__Your assignment__: Look through the records below for the line with "[Ver em Google] (44, 1744)" and the line with "arte futurista (70, 1387)", then return those lines and all lines between, exactly.

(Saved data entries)
[Start of Attachment]

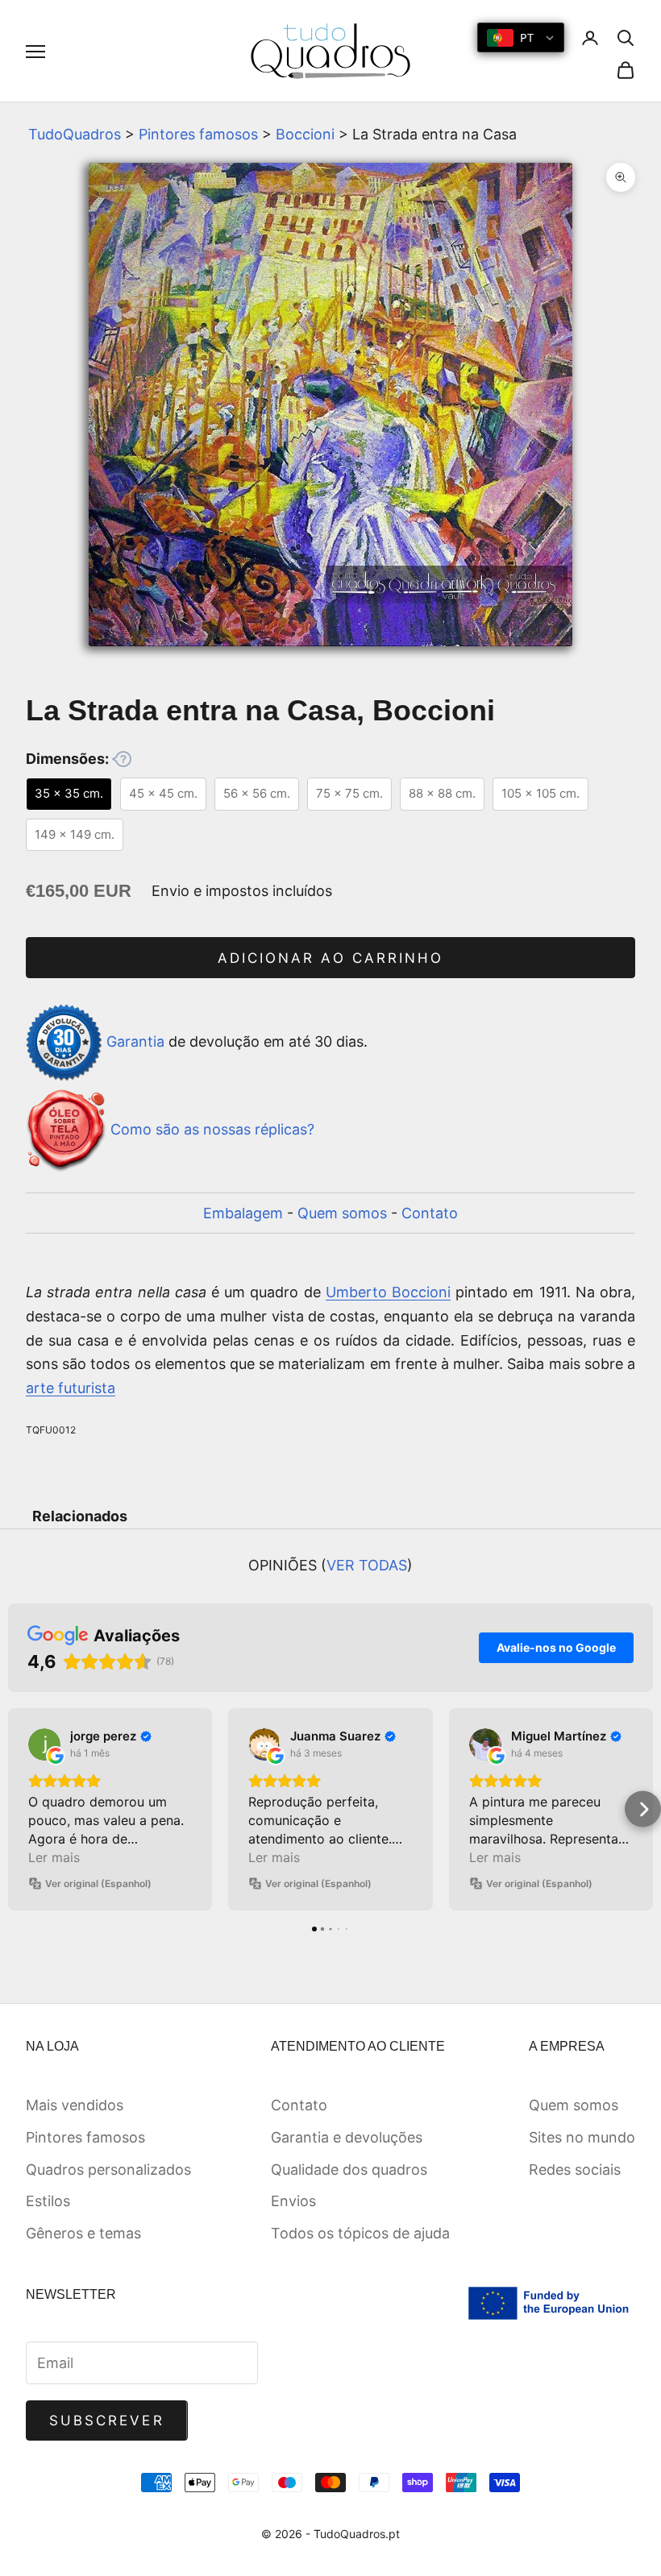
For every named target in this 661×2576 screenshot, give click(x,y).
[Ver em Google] (44, 1744)
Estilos (48, 2200)
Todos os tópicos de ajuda (360, 2233)
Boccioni (305, 134)
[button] (18, 1809)
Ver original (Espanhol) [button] (98, 1883)
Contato (429, 1213)
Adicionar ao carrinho (330, 958)
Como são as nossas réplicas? (212, 1129)
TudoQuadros (74, 134)
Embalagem (243, 1213)
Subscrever (106, 2420)
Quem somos (342, 1213)
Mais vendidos (74, 2105)
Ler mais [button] (54, 1857)
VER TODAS (366, 1565)
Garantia (135, 1041)
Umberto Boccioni (388, 1292)
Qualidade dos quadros (349, 2169)
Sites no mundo (582, 2137)
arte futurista (70, 1387)
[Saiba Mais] (121, 759)
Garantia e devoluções (346, 2137)
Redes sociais (575, 2169)
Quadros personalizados (108, 2169)
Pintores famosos (198, 134)
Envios (293, 2200)
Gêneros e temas (83, 2233)
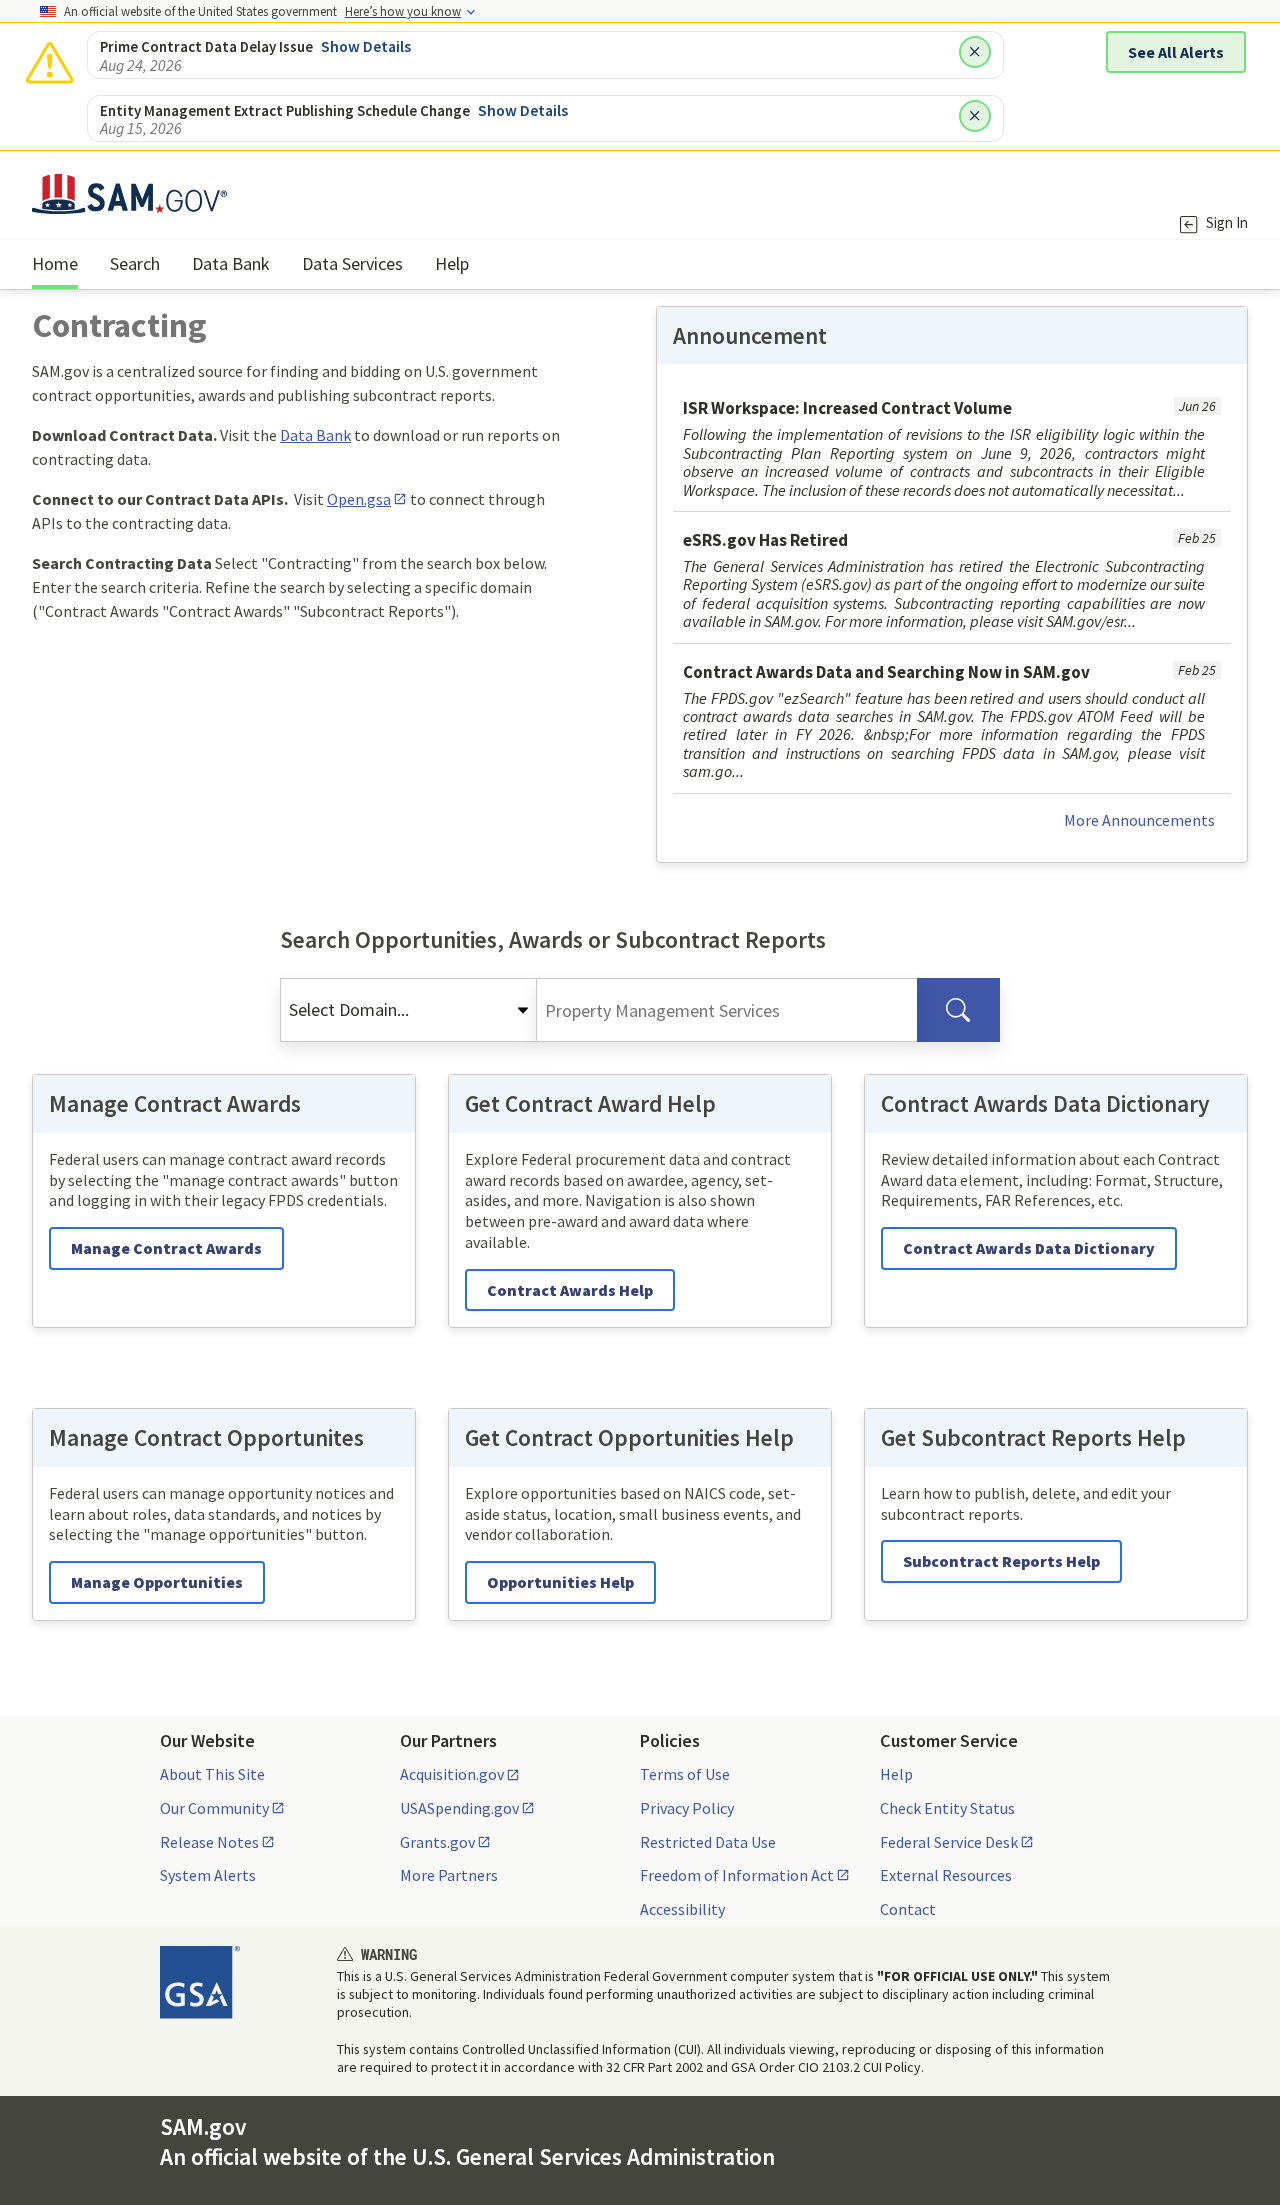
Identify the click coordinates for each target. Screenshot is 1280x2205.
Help (896, 1774)
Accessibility (682, 1909)
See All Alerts (1176, 52)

[End of Attachment]

__Expected output__:
[Ver em Google] (44, 1744)
Estilos (48, 2200)
Todos os tópicos de ajuda (360, 2233)
Boccioni (305, 134)
[button] (18, 1809)
Ver original (Espanhol) [button] (98, 1883)
Contato (429, 1213)
Adicionar ao carrinho (330, 958)
Como são as nossas réplicas? (212, 1129)
TudoQuadros (74, 134)
Embalagem (243, 1213)
Subscrever (106, 2420)
Quem somos (342, 1213)
Mais vendidos (74, 2105)
Ler mais [button] (54, 1857)
VER TODAS (366, 1565)
Garantia (135, 1041)
Umberto Boccioni (388, 1292)
Qualidade dos quadros (349, 2169)
Sites no mundo (582, 2137)
arte futurista (70, 1387)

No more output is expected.